12. En deuxième lieu, compte tenu de la durée de présence en France de M. A et de son absence de liens familiaux sur le territoire français, et alors même que sa présence ne constitue pas une menace pour l'ordre public, qu'il a fait preuve d'une volonté d'intégration sur le territoire français, notamment par son début d'insertion professionnelle, le préfet du Jura n'a pas fait une inexacte application des dispositions des articles L. 612-8 et L. 612-10 du code de l'entrée et du séjour des étrangers et du droit d'asile en prononçant à son encontre une interdiction de retour sur le territoire français pour une durée d'un an. Par suite, le moyen tiré de l'erreur d'appréciation doit être écarté.

13. En troisième lieu, compte tenu de ce qui a été dit aux points 3 et 4, et de ce que le requérant ne présente aucun autre moyen à ce titre, le moyen tiré, par la voie de l'exception, de l'illégalité de l'obligation de quitter le territoire français doit être écarté.

14. Il résulte de tout ce qui précède que les conclusions à fin d'annulation présentées par M. A doivent être rejetées ainsi que, par voie de conséquence, ses conclusions à fin d'injonction et ses conclusions présentées sur le fondement des articles L. 761-1 du code de justice administrative et 37 de la loi du 10 juillet 1991.

D E C I D E :

Article 1er : La requête de M. A est rejetée.

Article 2 : Le présent jugement sera notifié à M. B A, au préfet du Jura et à Me Dravigny.

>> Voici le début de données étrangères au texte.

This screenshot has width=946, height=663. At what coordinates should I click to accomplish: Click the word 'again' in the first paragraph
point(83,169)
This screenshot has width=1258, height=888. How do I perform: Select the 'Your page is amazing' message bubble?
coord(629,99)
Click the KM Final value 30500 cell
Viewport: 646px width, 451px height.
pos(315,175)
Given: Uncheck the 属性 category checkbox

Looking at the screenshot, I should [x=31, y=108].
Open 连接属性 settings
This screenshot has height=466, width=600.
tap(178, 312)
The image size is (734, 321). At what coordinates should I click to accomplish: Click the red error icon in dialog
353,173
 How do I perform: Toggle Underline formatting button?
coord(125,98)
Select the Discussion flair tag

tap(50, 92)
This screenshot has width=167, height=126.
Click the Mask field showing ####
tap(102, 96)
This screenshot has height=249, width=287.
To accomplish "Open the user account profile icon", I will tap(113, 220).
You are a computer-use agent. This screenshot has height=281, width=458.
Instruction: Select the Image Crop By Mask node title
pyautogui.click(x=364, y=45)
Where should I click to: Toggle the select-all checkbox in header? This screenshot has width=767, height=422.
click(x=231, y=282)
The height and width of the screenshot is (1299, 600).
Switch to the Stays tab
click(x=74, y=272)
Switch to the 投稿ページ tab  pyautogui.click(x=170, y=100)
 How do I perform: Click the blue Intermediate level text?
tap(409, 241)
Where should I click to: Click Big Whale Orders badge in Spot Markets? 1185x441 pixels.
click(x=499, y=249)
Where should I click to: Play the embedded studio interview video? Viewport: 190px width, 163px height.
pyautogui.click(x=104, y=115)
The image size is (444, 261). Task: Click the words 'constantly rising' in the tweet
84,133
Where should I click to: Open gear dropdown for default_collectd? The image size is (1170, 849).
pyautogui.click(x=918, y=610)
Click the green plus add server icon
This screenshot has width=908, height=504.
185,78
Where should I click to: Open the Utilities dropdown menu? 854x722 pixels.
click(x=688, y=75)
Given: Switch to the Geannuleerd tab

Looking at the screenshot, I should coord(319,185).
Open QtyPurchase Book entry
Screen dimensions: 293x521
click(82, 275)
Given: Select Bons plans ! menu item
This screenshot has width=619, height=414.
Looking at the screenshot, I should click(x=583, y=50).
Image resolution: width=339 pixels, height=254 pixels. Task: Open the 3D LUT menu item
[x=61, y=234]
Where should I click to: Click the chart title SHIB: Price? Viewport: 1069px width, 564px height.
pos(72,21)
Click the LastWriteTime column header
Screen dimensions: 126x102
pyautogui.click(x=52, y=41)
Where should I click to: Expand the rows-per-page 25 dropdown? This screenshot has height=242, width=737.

Délibéré après l'audience du 8 avril 2025, à laquelle siégeaient :

- Mme Michel, présidente,

- M. Debat, premier conseiller,

- Mme Kiefer, conseillère.

Rendu public par mise à disposition au greffe le 16 mai 2025.

La rapporteure,

L. Kiefer

La présidente,

F. MichelLa greffière,

E. Cartier

La République mande et ordonne au préfet du Jura, en ce qui le concerne, ou à tous commissaires de justice à ce requis en ce qui concerne les voies de droit commun contre les parties privées, de pourvoir à l'exécution de la présente décision.